→ **What is expected**
In the material below, find the line that contains "You are a GUI" and the line that contains "Task: Open the Leaflet attribution link", then write out exactly those two lines and everything between them.

→ **Exercise materials**
——————
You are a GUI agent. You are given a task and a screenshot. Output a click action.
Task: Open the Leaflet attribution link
——————
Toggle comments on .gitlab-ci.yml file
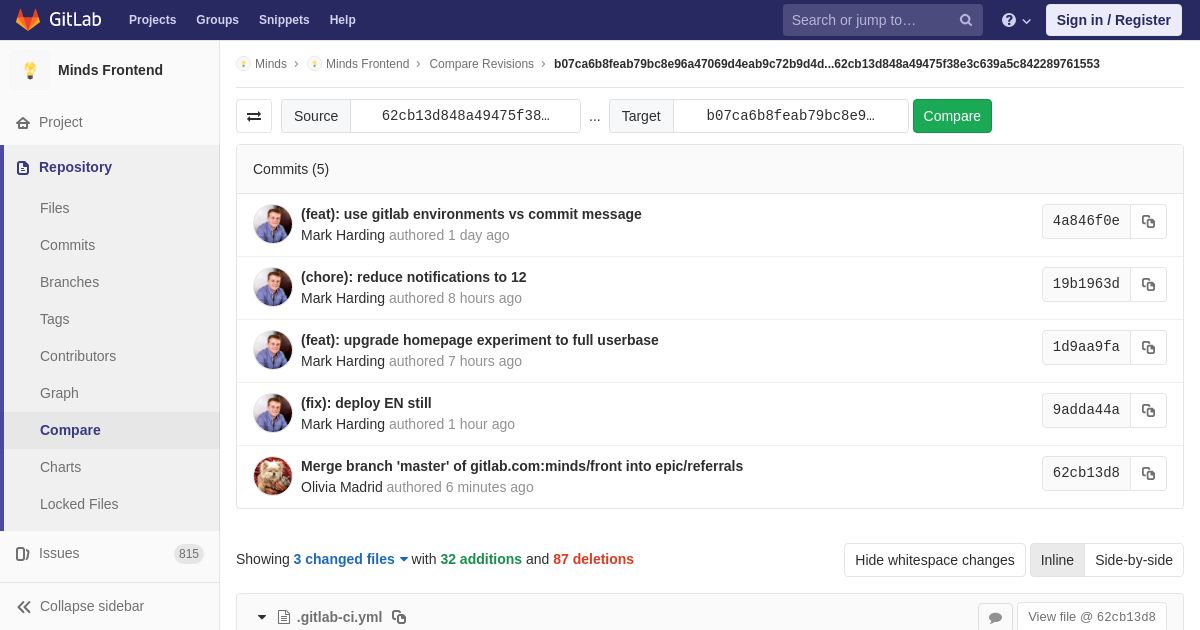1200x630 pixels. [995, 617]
——————
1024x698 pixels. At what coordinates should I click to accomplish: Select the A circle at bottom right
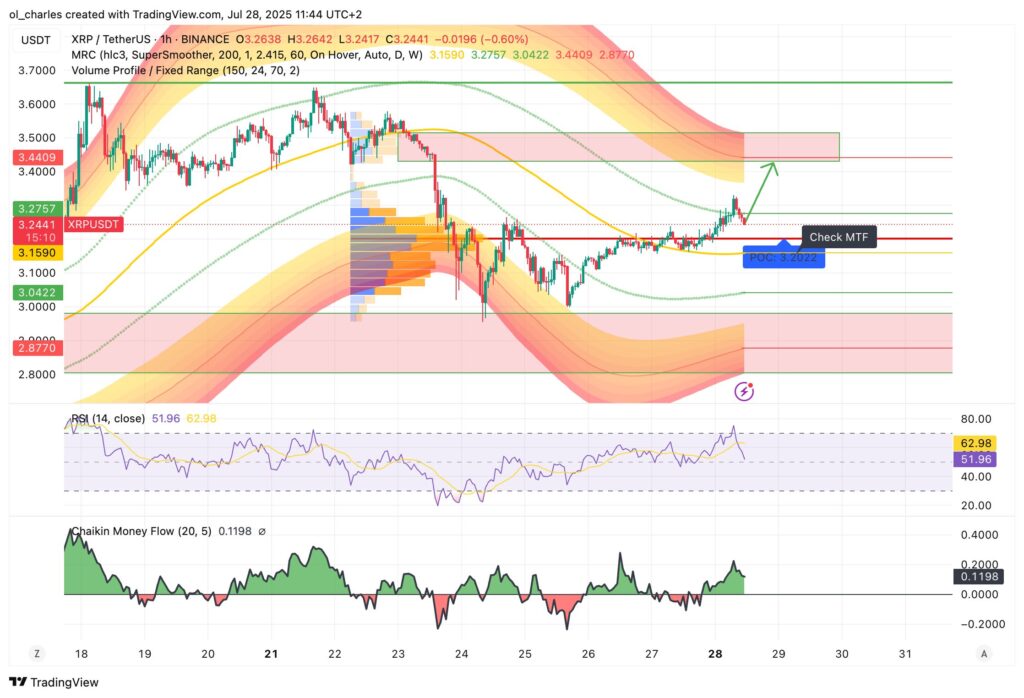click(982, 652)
——————
→ **Expected output**
You are a GUI agent. You are given a task and a screenshot. Output a click action.
Task: Open the Leaflet attribution link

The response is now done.